Captain Dara Fitzpatrick, Captain Mark Duffy, winchmen Paul Ormsby and Ciaran Smith died in the 2017 crash.

Captain Dara Fitzpatrick (45) who was killed in the crash.
Captain Dara Fitzpatrick (45) who was killed in the crash.
Image: RollingNews.ie

THE FATHER OF the pilot of crashed Irish Coast Guard helicopter R116 has said it was “absolutely crazy” that concerns over its navigation system were never addressed.

John Fitzpatrick, whose daughter Dara and three other crew died in the 2017 crash off the Co Mayo coast, was speaking after a report on the incident identified “systemic safety issues”.

Rescue 116 crashed off Co Mayo at 12.46am on March 14, 2017 after it struck Blackrock Island, 12 miles off the coast.

Captain Dara Fitzpatrick, the commander of the flight, was pulled from the sea in the hours after the crash but never regained consciousness.

The body of Captain Mark Duffy, the co-pilot, was taken from the cockpit 12 days later by Navy divers.

The bodies of winchmen Paul Ormsby and Ciaran Smith were never recovered despite weeks of intensive seabed, surface and shore searches.

The report by the Air Accident Investigation Unit (AAIU), published on Friday, found that the crew, who were flying in darkness and in poor weather conditions, were unaware that the 282ft Blackrock Island was an obstacle on the flight path of their pre-programmed route.

The investigation report found that concerns had been raised over the navigation system – the Enhanced Ground Proximity Warning System (EGPWS) – four years before the crash.

Emails from 2013 highlighted that the lighthouse at Blackrock was not listed in the obstacle database.

r116 crew Dara Fitzpatrick, Mark Duffy, Ciaran Smith and Paul Orsmby died when their Irish Coast Guard helicopter crashed into Blackrock Island during a rescue mission. Source: Irish Coastguard/PA

Mr Fitzpatrick expressed his shock that the issue was not addressed.

“I’m quite shocked actually by some of the findings,” he told RTE Radio One.

“And particularly what really gets me is that in 2013 that was flagged and nothing was done.”

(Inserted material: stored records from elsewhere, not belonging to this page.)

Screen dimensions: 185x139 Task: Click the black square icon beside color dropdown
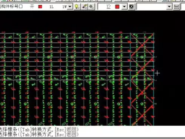coord(131,7)
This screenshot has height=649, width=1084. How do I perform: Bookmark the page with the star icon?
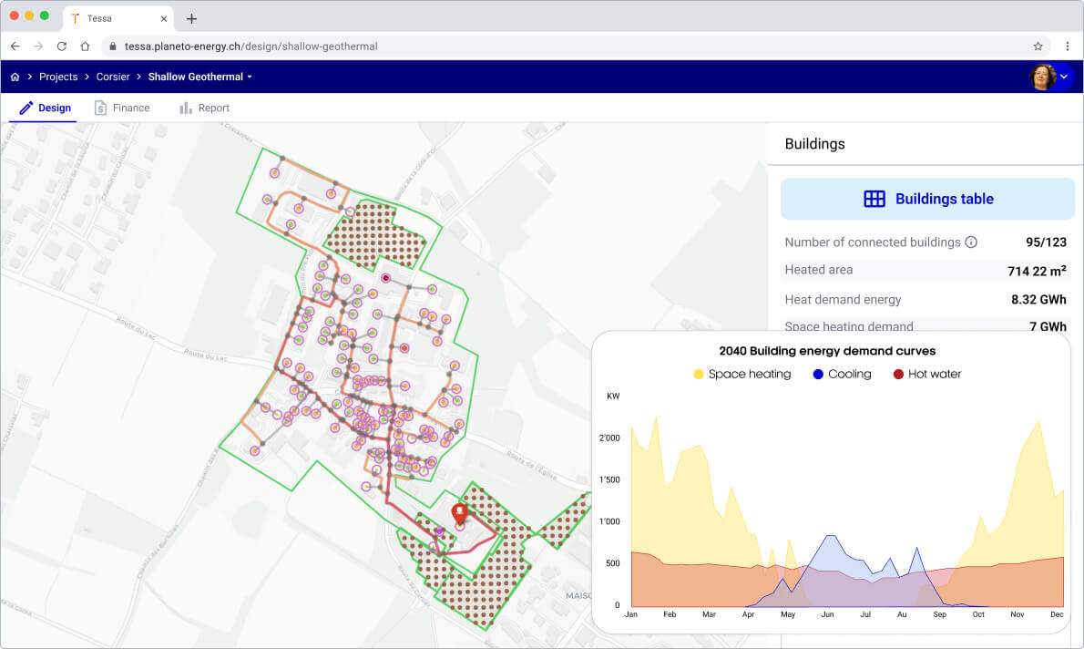click(1038, 46)
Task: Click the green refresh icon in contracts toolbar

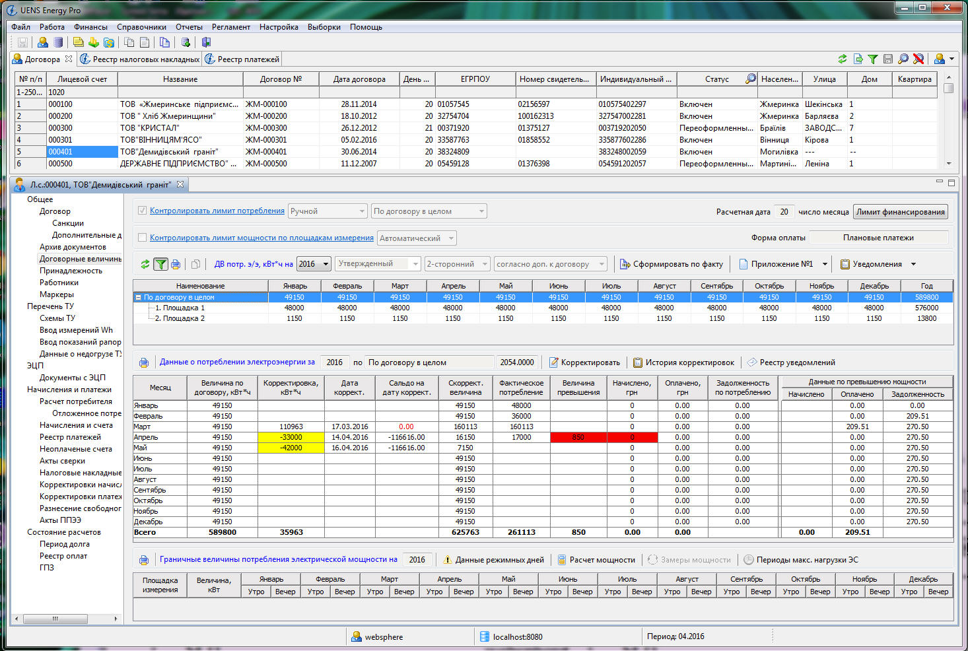Action: 842,59
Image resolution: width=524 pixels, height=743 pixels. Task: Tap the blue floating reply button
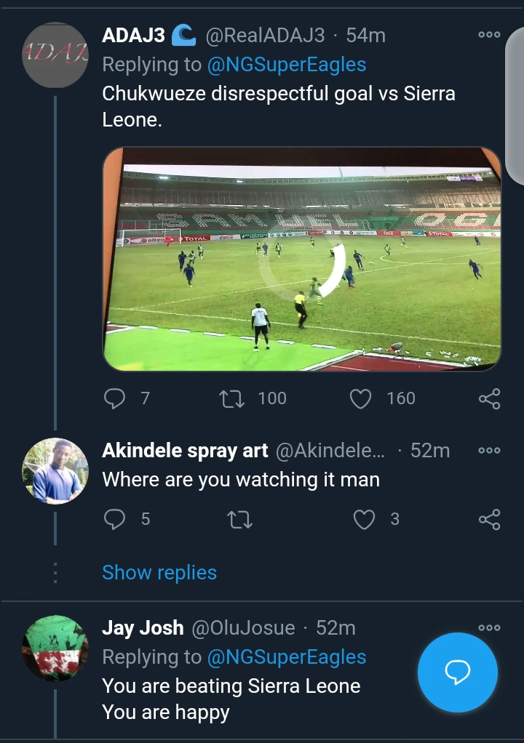(x=458, y=672)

He added: “There’s no evidence that was addressed, which I think is absolutely crazy. I mean, you know, these crews that go out and their lives can be endangered and whatever can be done should be done to alleviate that.

“But in this case, it wasn’t.”

Mr Fitzpatrick said he was not planning legal action following the report’s publication.

He said the report would help his family move on and he said the inquests, which can now proceed, would bring “finality”.

Asked if he was angry, Mr Fitzpatrick said: “Anger really doesn’t get you anywhere, I’m sad.”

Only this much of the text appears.